▸ **Datos extraídos de una colección**
########
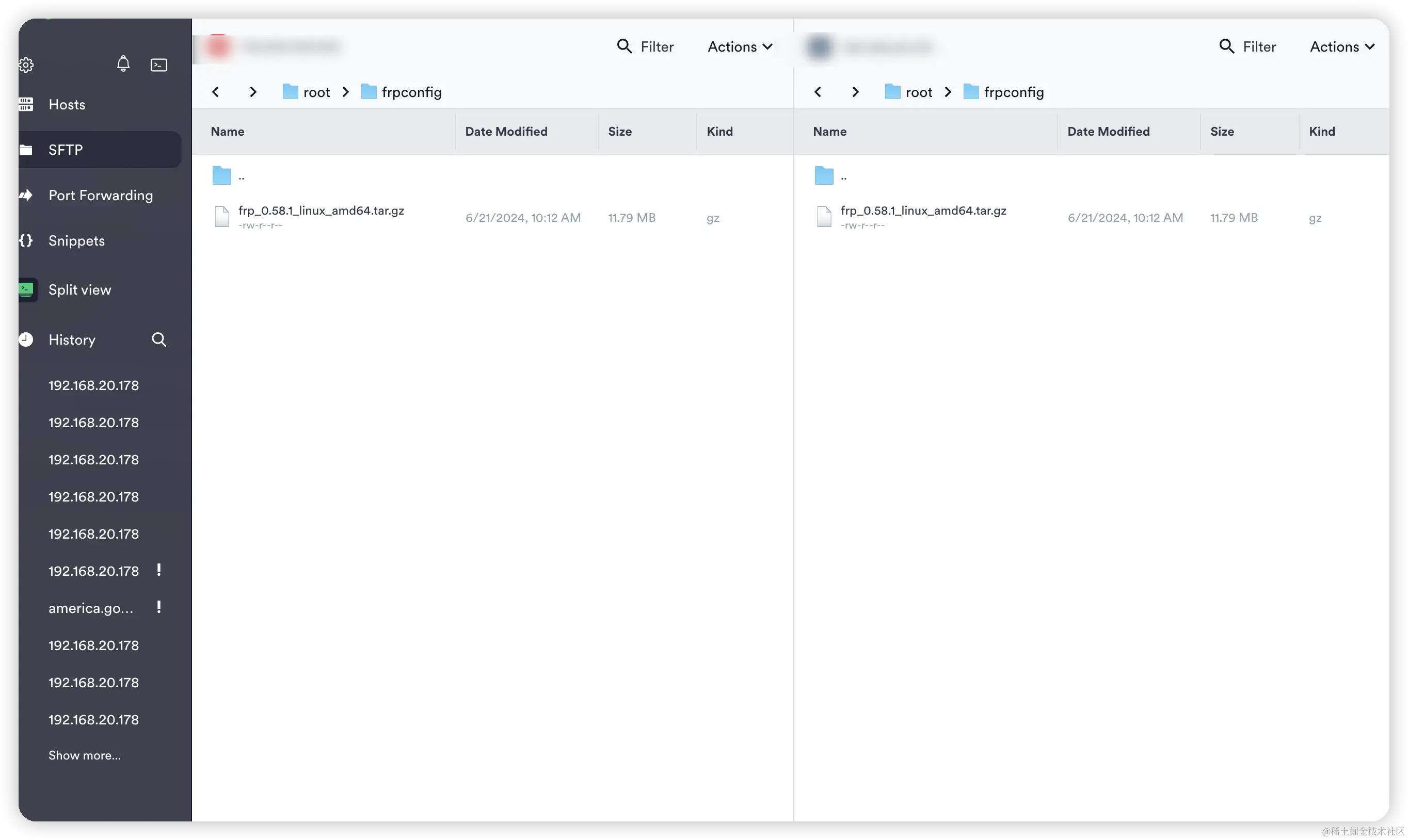Expand the left pane Actions dropdown
This screenshot has height=840, width=1408.
pos(740,46)
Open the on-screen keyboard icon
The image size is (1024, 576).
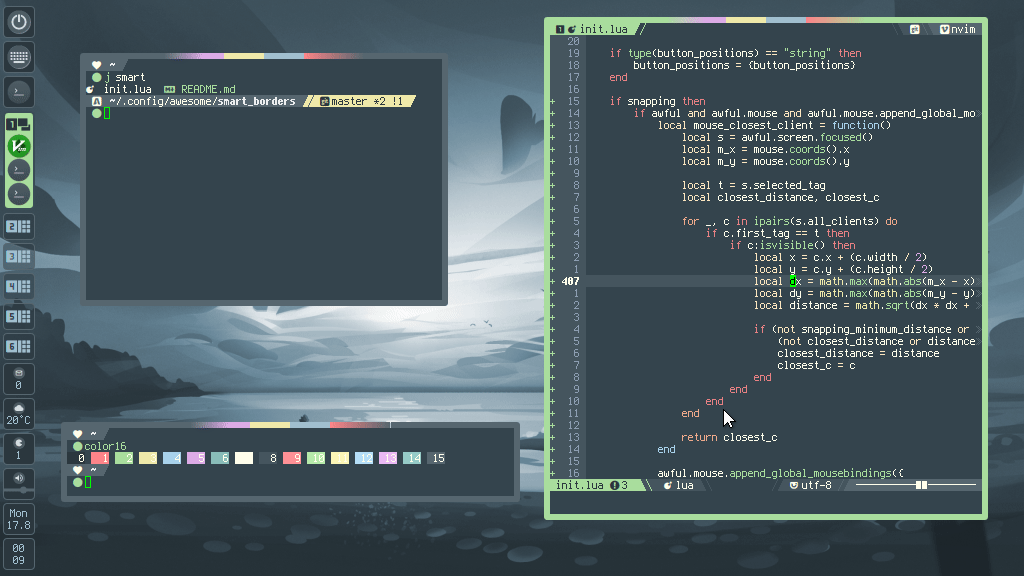(x=19, y=57)
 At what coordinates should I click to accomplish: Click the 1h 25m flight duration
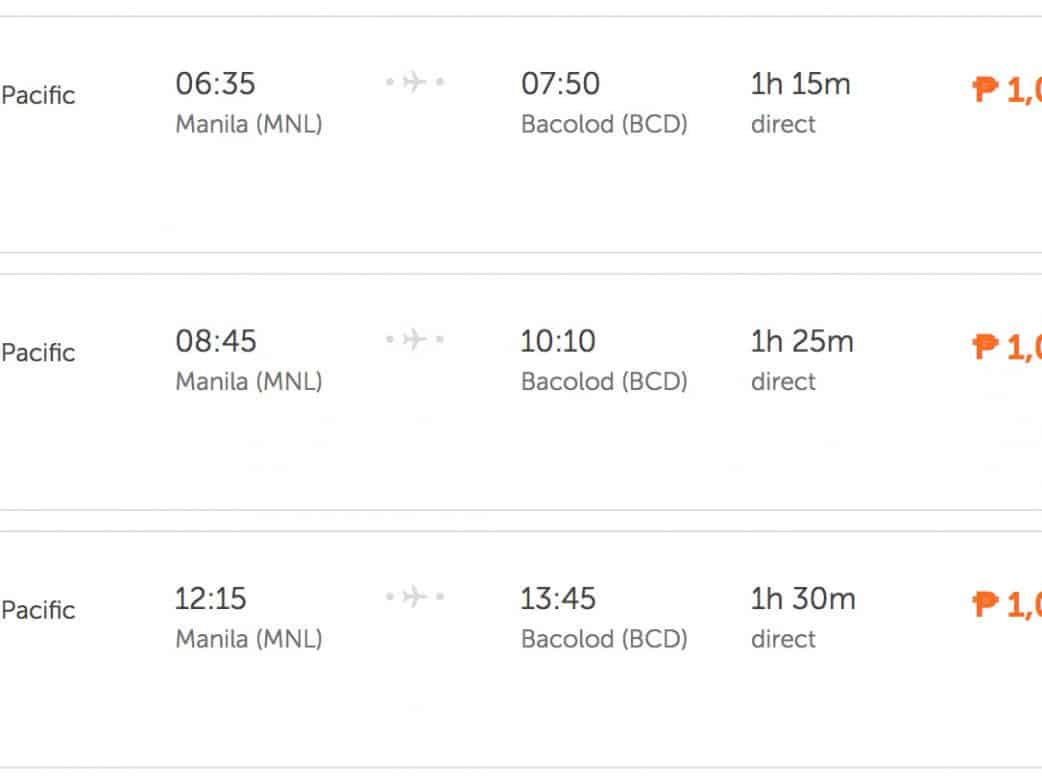[x=802, y=341]
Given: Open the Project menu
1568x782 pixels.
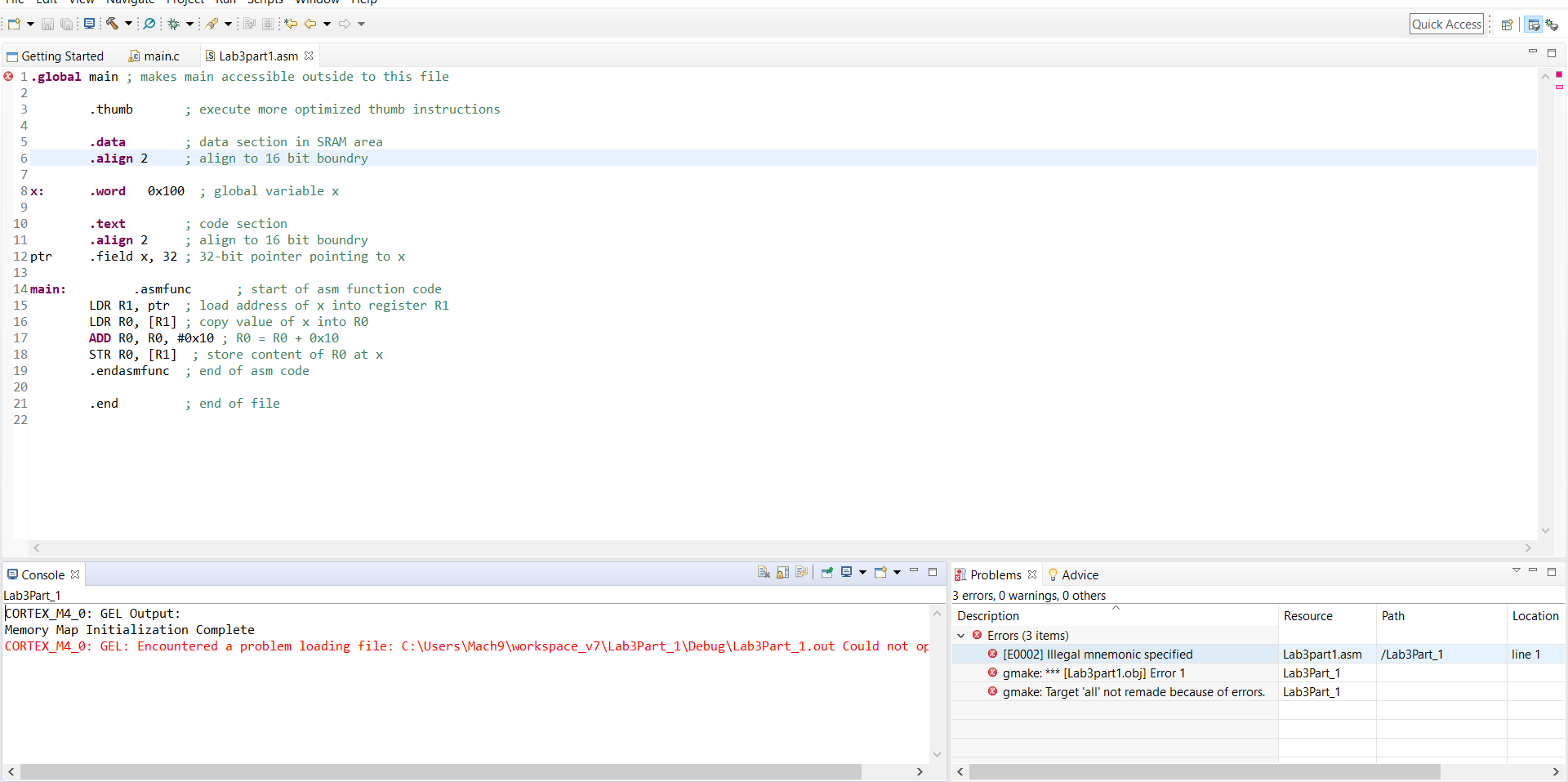Looking at the screenshot, I should point(185,2).
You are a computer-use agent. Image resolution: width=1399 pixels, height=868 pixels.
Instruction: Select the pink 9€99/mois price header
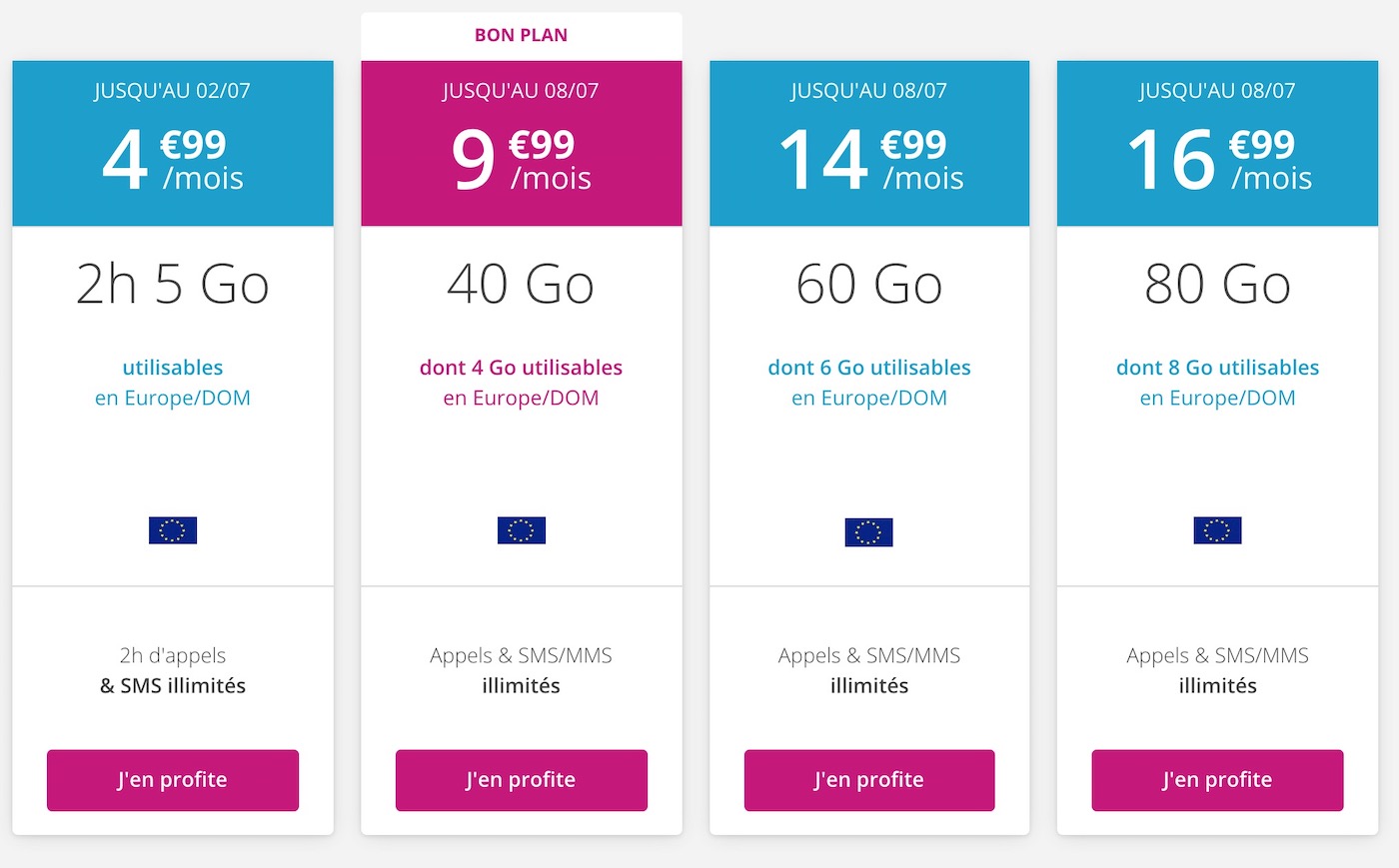(522, 143)
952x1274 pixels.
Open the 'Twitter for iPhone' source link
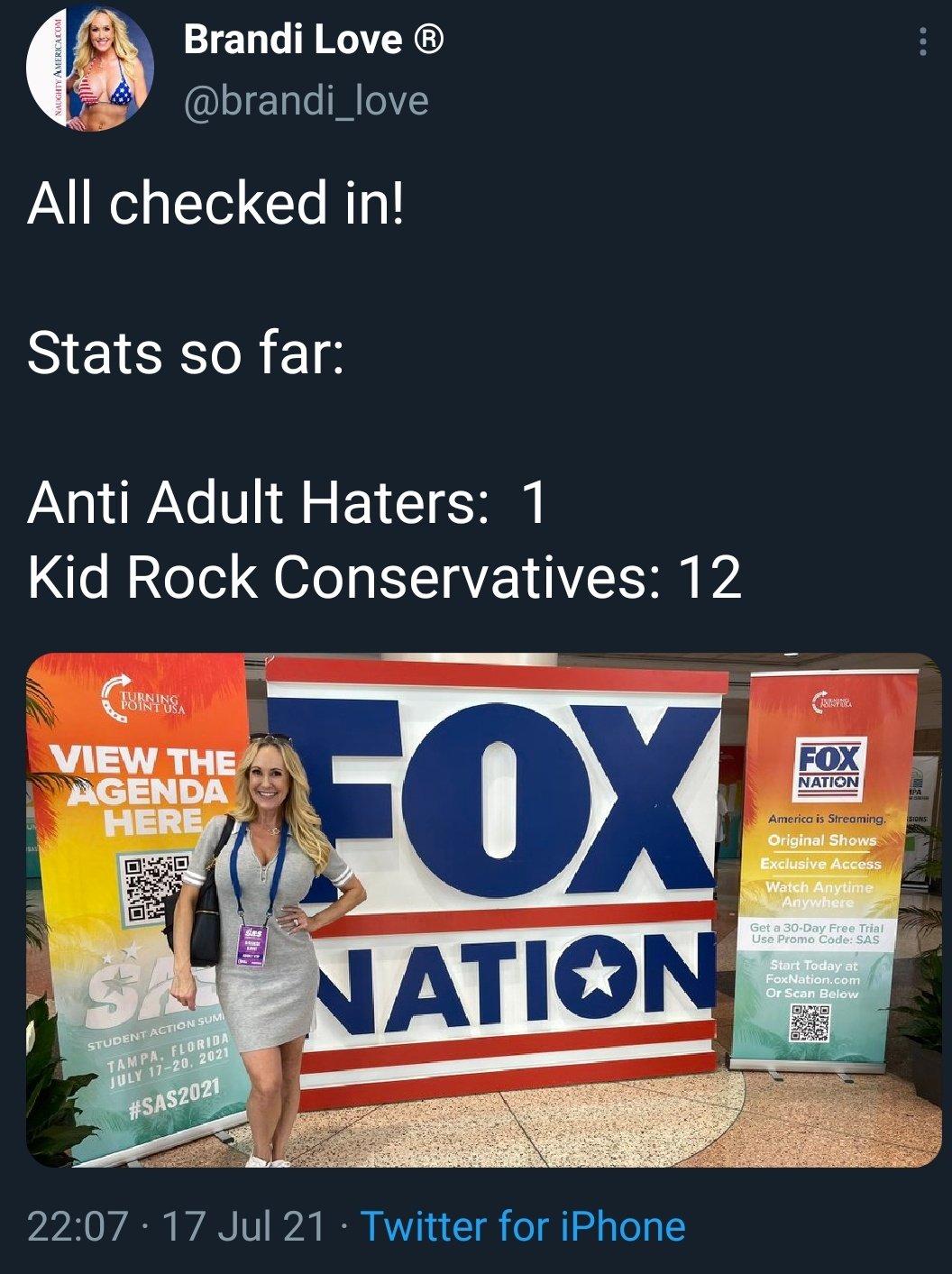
########
▸ **Ejercicio**
Indica cuántas líneas de los datos contienen la cadena "width", teniendo en cuenta mayúsculas y minúsculas. Escribe solo el número.

▸ **Solución**
2